The Chef’s Selected Sashimi Salad takes centre stage
As we start to enjoy the freshly prepared sushi and sashimi salad, Christopher talks about his ‘self-time’ after work and on the weekends which usually involves dinners out for inspiration, exercise, and time to relax and create.
Christopher is not professionally trained as a chef but began cooking when he was studying in the UK, doing most of his learning from YouTube videos. ‘I’ve been very blessed to be able to go to different parts of the world. I studied in the UK and being based in Hong Kong, I’ve visited many Asian countries as well. I’ve been very privileged to go to all these places and be able to try many different restaurants,’ he says. His love of food developed from a young age through enjoyment of many dining experiences, which are reflected in his own work. ‘It’s where my inspiration in my cooking comes from — all these different places.’
If you’re wondering what type of food Christopher cooks, his short answer would be ‘Western’, but he’s not bound by any single cuisine. ‘I take inspiration from everything that’s around me,’ he explains.

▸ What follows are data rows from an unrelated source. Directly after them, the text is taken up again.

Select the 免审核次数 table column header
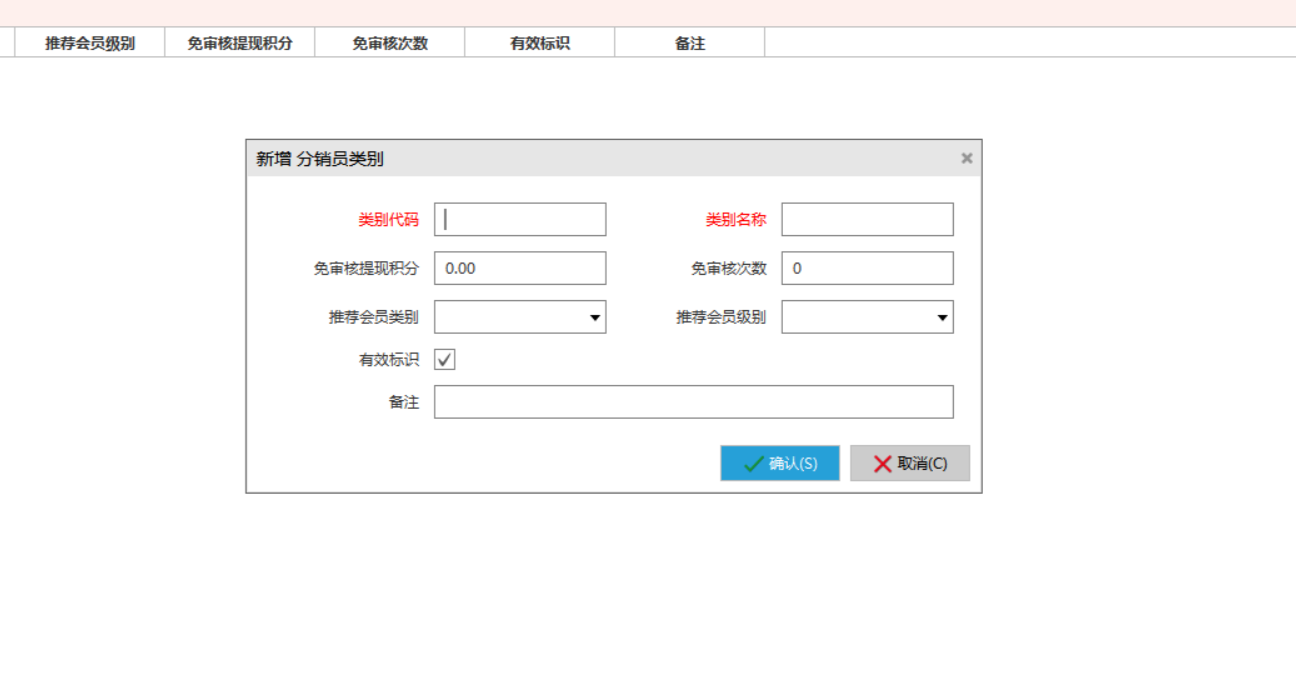 [x=390, y=43]
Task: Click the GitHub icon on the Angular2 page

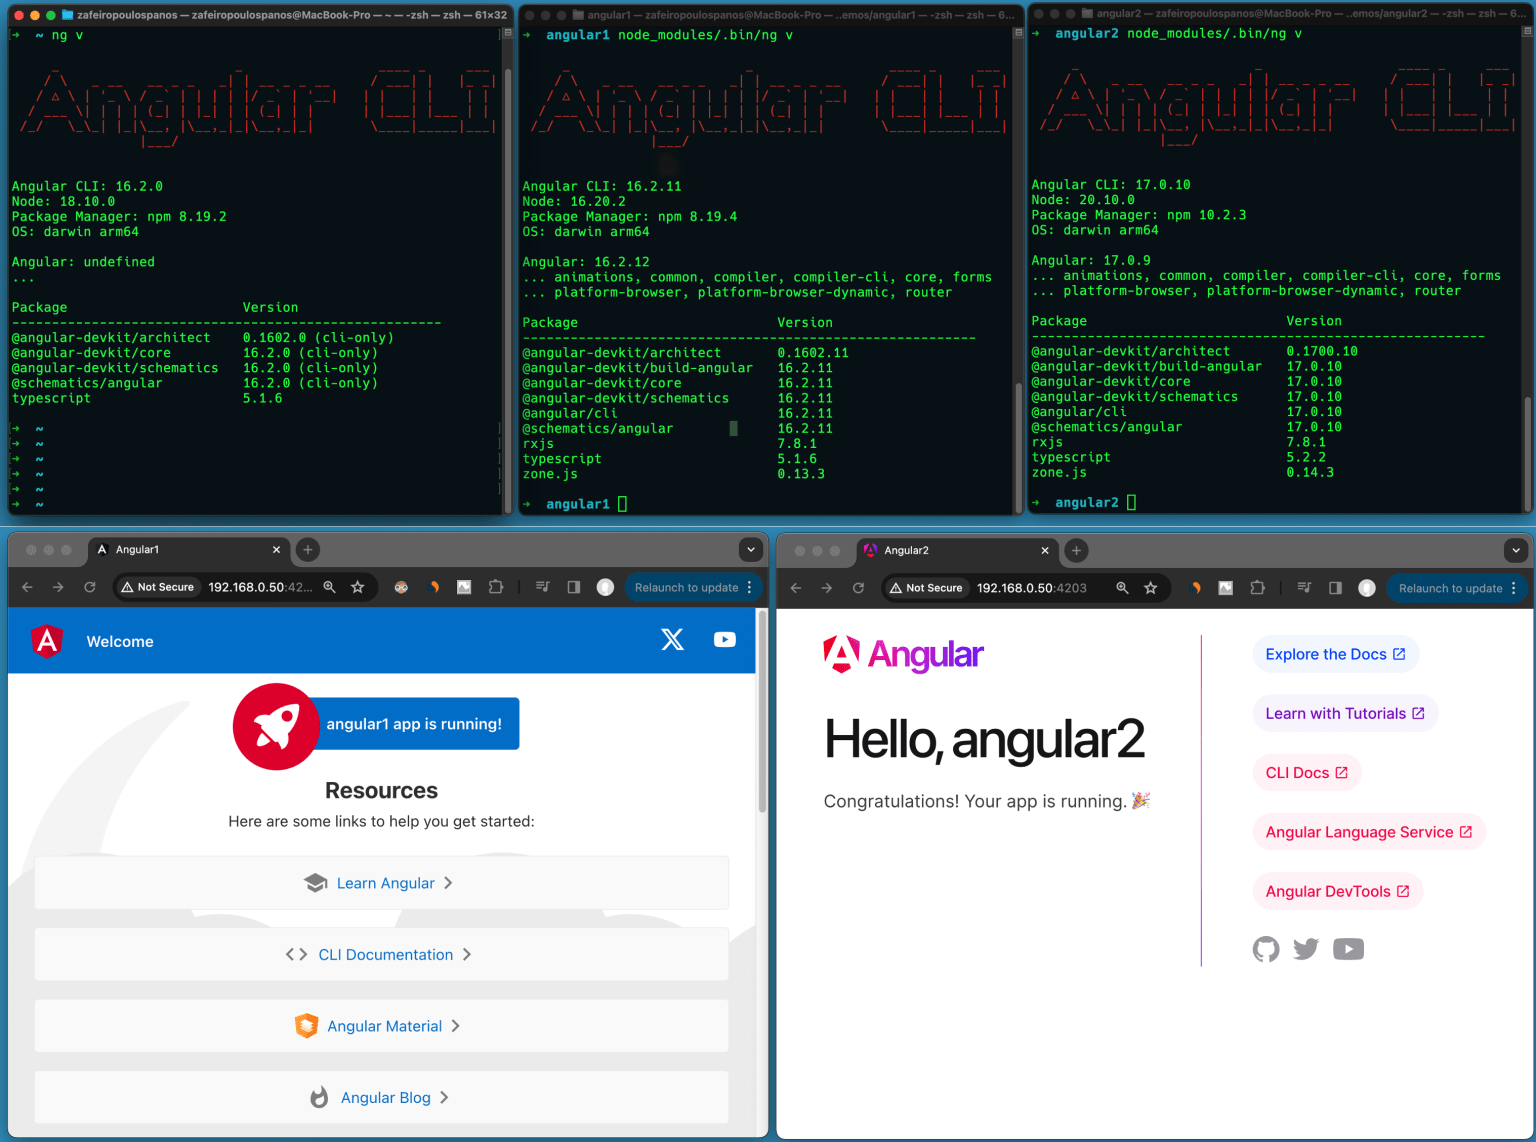Action: tap(1266, 948)
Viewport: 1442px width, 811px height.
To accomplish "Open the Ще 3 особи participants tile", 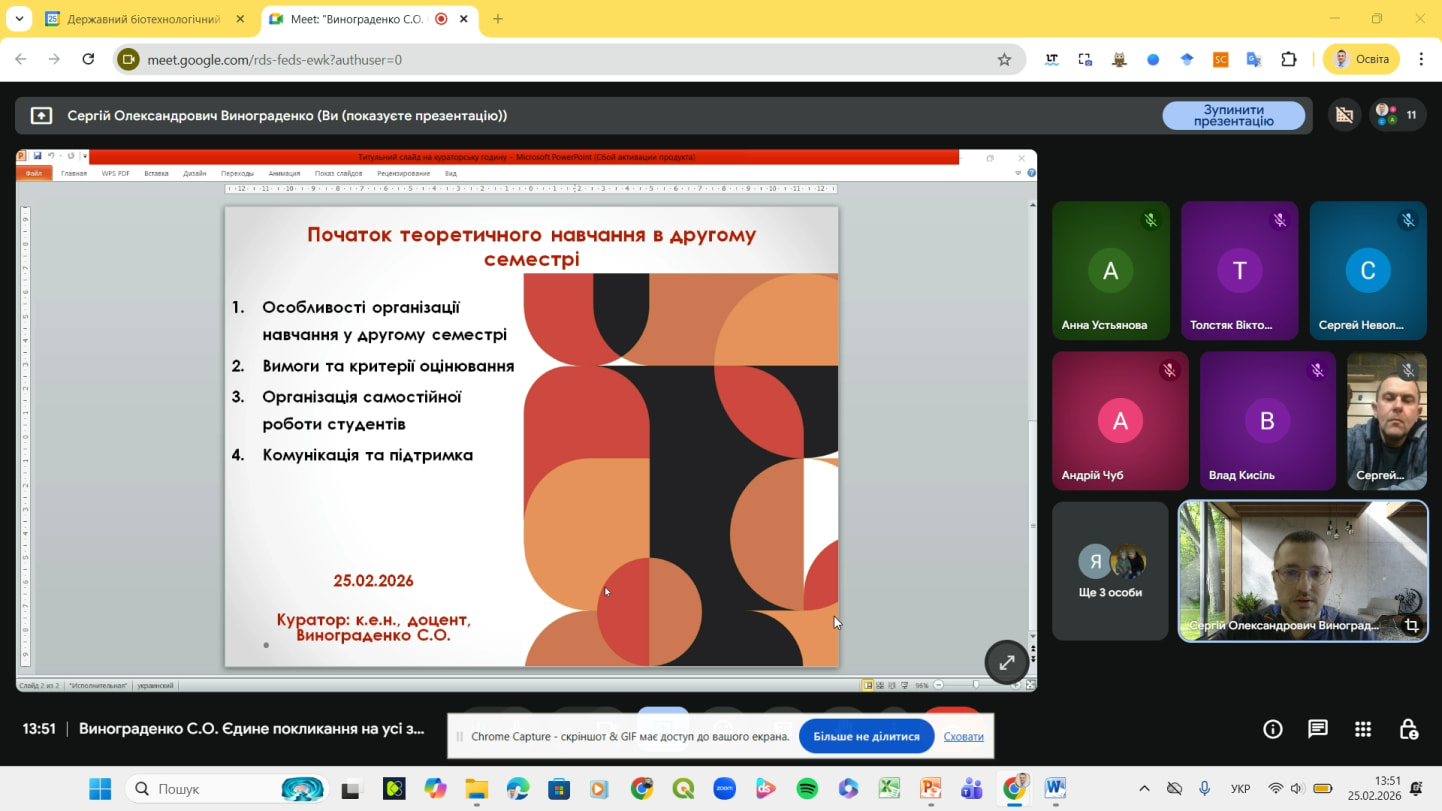I will (1110, 571).
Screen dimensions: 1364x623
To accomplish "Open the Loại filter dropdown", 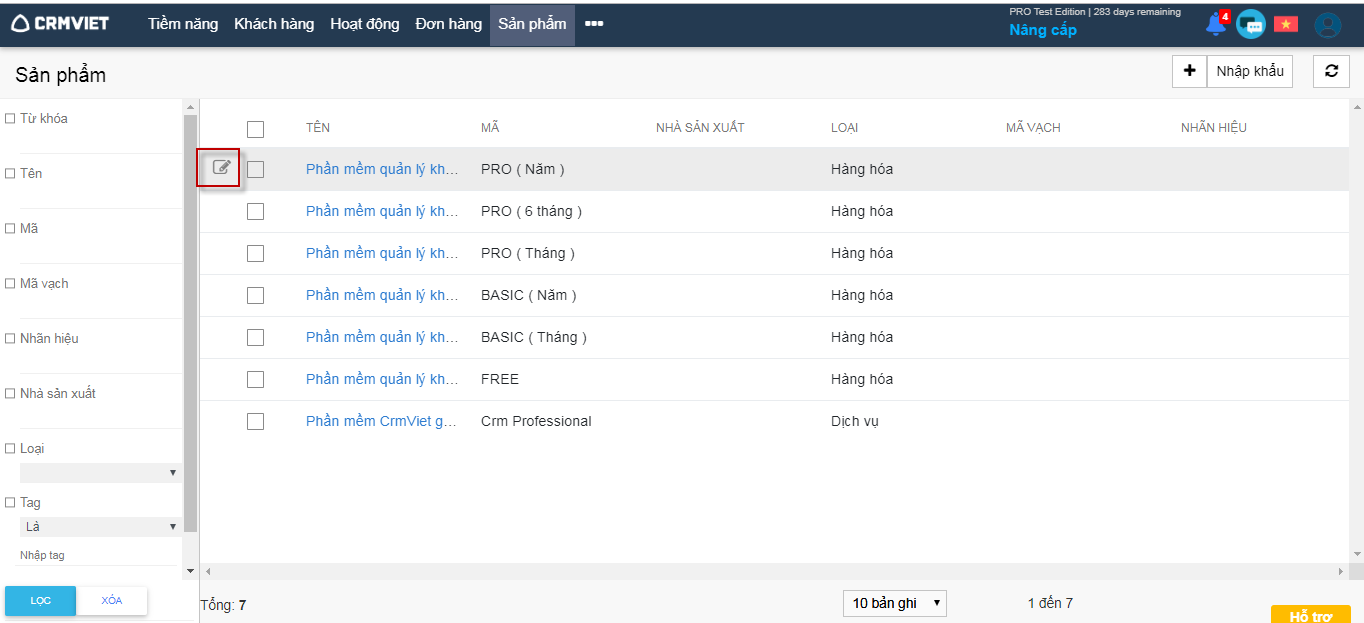I will [100, 473].
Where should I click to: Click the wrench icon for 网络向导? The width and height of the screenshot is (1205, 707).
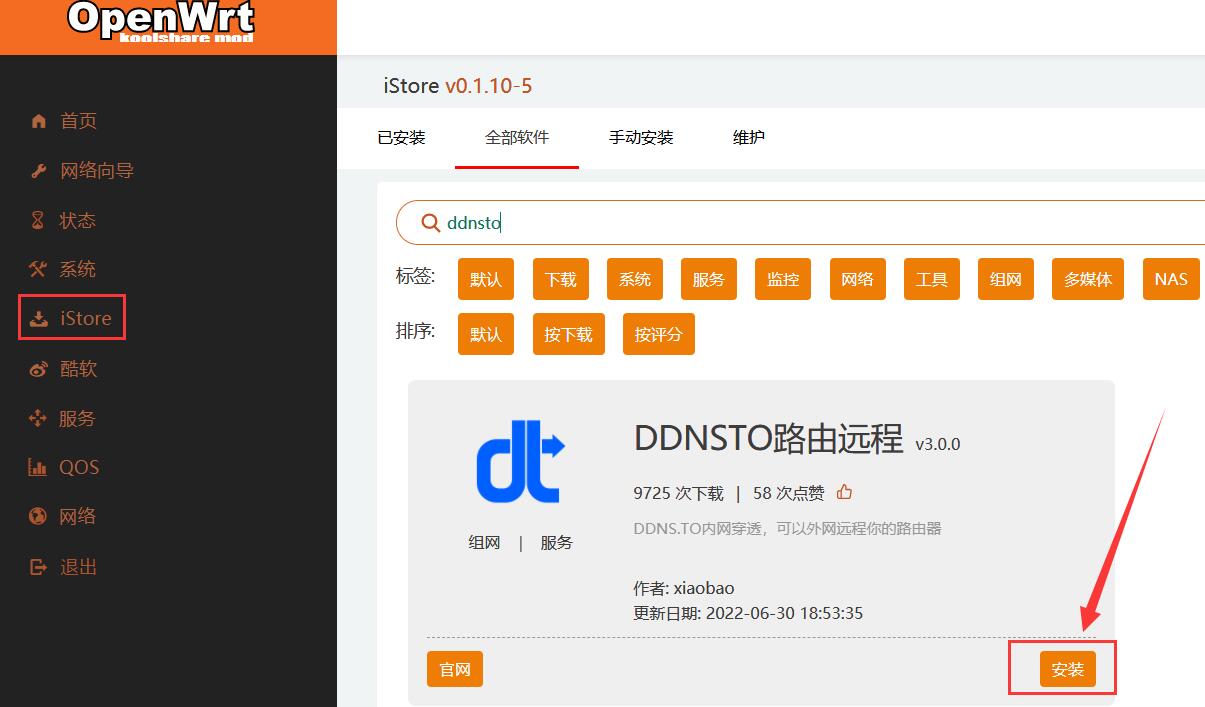39,171
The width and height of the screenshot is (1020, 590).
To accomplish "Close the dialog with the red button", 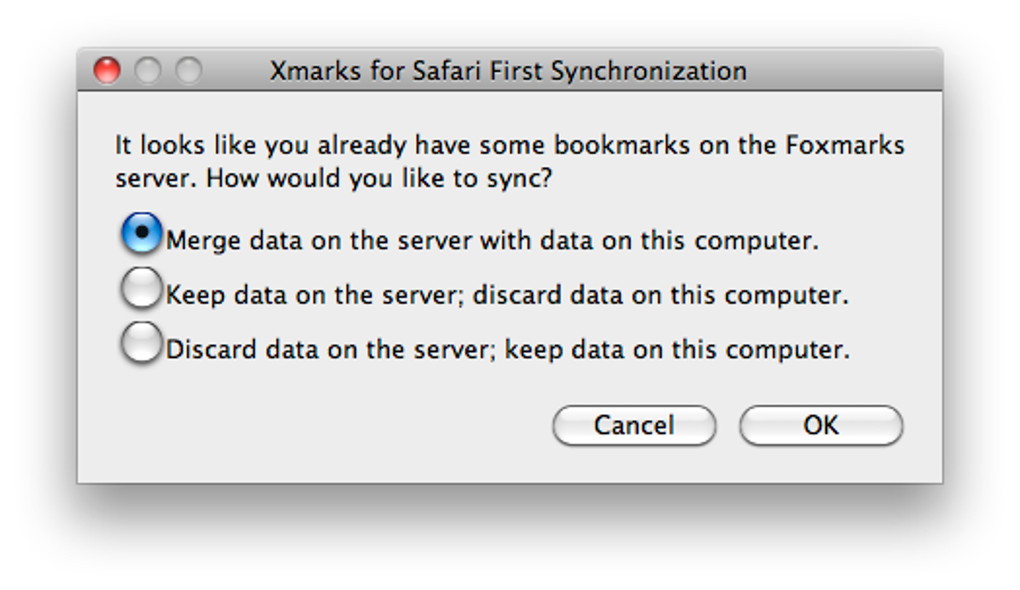I will coord(107,71).
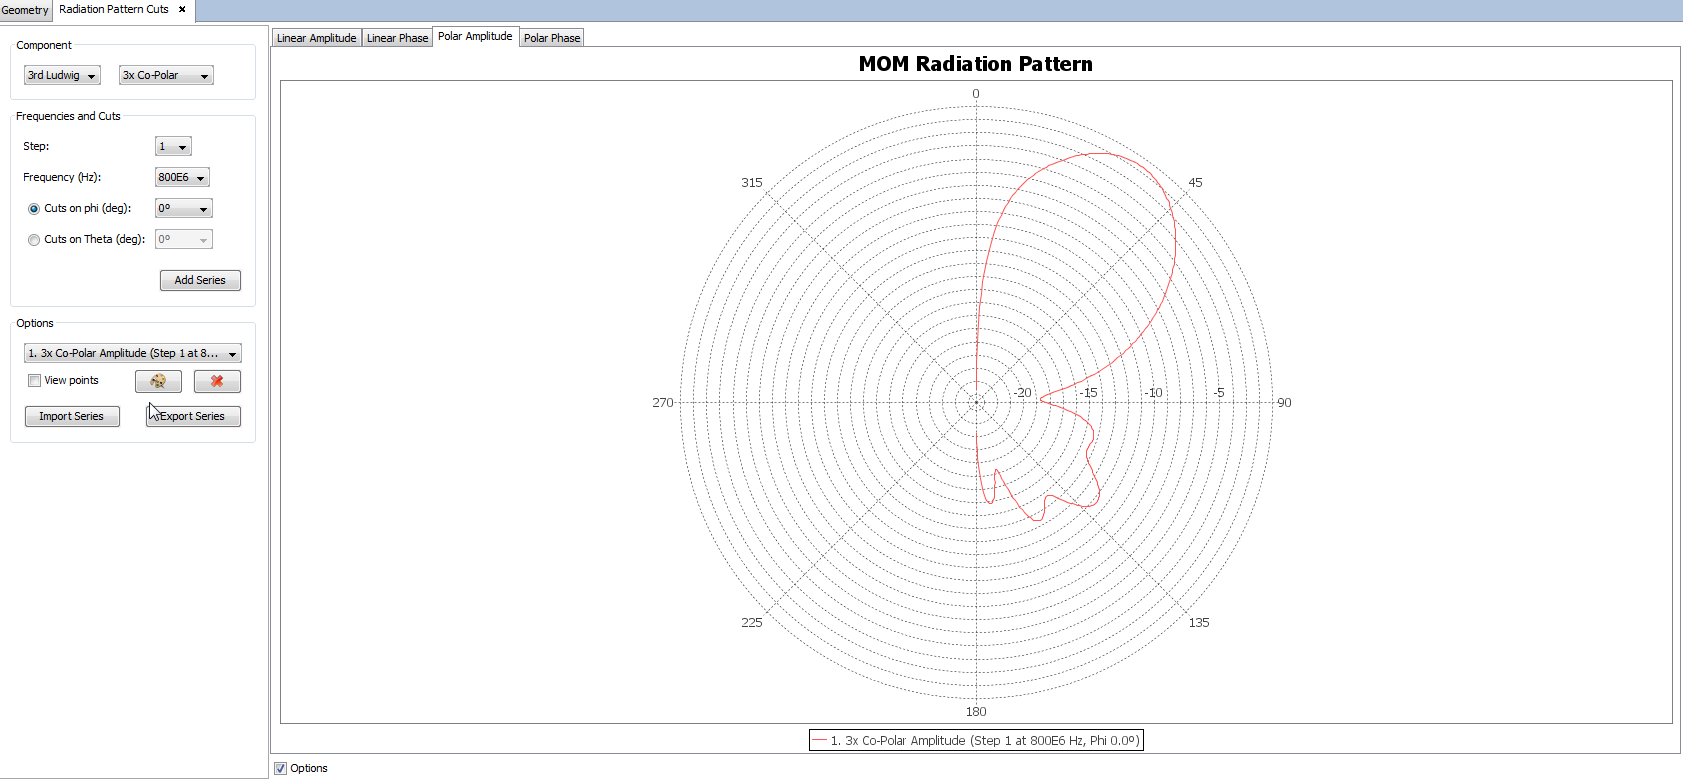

For example, while he cooks Western food, Christopher also says that his food tastes Chinese. This stems from the roots of his personal cooking journey — he took what he knew how to cook and translated that into what he liked to eat. ‘That’s why my food tastes Chinese, but is Western in its execution.’
Christopher has served as a guest chef at pop-ups around Hong Kong, and at a recent one at Fireside, he noted that food prepared by executive chef Miguel Gallo is not bound by a region. Chef Gallo considers himself to be a non-Spanish, Spanish chef. ‘Miguel doesn’t consider himself a Spanish chef and I don’t consider myself a Chinese chef, but then the ingredients we use and the techniques we use are very much inspired by both cuisines.’ For the pop-up, the two experimented with different kinds of fish and in the end chose star snapper, which is a classic ingredient in Chinese food. They also made use of Sichuan peppercorns, which of course are not used in Spanish cooking. For Christopher, adaptability, whether it’s the utensils or the ingredients on hand, is crucial when working in different kitchens.